--- begin Records for processing ---

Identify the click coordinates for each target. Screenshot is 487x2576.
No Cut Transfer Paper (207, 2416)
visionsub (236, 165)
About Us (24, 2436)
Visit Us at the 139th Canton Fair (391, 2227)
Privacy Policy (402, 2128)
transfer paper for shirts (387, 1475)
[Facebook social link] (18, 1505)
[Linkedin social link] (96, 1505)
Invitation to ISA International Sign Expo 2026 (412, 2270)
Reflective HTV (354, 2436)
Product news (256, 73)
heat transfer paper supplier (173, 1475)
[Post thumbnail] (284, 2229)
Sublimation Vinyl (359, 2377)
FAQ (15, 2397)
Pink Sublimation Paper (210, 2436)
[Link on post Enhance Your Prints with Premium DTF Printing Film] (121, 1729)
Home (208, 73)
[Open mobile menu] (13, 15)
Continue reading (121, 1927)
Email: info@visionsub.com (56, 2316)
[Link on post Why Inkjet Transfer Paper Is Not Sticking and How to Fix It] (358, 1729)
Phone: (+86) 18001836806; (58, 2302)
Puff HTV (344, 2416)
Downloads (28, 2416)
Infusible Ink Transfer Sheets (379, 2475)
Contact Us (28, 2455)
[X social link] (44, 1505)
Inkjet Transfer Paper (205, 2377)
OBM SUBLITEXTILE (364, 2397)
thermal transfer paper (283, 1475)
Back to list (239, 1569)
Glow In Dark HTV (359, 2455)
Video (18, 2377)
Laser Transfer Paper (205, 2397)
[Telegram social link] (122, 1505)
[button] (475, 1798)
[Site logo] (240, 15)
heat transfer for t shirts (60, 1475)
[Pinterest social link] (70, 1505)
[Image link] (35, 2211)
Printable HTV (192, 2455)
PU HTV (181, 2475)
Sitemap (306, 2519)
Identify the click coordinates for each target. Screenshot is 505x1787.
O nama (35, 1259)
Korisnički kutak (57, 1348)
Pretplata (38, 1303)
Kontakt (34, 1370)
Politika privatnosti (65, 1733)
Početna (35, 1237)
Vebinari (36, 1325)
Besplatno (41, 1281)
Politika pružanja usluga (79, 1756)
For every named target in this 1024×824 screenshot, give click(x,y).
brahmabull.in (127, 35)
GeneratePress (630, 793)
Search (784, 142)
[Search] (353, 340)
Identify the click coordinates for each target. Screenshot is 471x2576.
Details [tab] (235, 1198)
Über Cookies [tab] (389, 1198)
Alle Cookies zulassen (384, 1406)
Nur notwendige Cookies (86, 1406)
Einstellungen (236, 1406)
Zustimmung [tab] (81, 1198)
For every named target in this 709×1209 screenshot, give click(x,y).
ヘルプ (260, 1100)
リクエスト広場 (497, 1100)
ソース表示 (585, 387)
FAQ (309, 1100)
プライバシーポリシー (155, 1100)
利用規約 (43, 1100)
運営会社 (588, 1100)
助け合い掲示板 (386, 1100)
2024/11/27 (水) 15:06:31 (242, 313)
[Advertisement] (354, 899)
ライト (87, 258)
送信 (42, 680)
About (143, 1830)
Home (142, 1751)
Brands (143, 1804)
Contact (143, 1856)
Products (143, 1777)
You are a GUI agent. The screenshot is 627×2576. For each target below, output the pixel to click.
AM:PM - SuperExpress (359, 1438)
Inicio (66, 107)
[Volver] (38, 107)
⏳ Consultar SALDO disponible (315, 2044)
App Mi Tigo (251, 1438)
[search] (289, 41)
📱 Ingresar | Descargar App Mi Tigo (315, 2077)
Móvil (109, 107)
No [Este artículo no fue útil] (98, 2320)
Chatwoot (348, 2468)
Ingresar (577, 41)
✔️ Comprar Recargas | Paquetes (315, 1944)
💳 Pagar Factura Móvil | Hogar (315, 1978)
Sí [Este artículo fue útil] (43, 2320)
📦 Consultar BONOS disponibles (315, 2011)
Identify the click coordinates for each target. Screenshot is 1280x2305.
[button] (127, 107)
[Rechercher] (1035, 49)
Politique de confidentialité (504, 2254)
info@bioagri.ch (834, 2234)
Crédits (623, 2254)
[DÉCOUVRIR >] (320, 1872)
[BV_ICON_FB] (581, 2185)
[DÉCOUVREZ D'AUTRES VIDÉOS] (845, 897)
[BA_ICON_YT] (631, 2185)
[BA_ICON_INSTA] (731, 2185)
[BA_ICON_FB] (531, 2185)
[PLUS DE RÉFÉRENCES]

--- end Records for processing ---

## Task prompt
Write out the listing above as a numbered list, from its first line through the line that contains "FAQ (15, 2397)", both included, and leave out any blank lines.

## Problem solution
1. Identify the click coordinates for each target. Screenshot is 487x2576.
2. No Cut Transfer Paper (207, 2416)
3. visionsub (236, 165)
4. About Us (24, 2436)
5. Visit Us at the 139th Canton Fair (391, 2227)
6. Privacy Policy (402, 2128)
7. transfer paper for shirts (387, 1475)
8. [Facebook social link] (18, 1505)
9. [Linkedin social link] (96, 1505)
10. Invitation to ISA International Sign Expo 2026 (412, 2270)
11. Reflective HTV (354, 2436)
12. Product news (256, 73)
13. heat transfer paper supplier (173, 1475)
14. [Post thumbnail] (284, 2229)
15. Sublimation Vinyl (359, 2377)
16. FAQ (15, 2397)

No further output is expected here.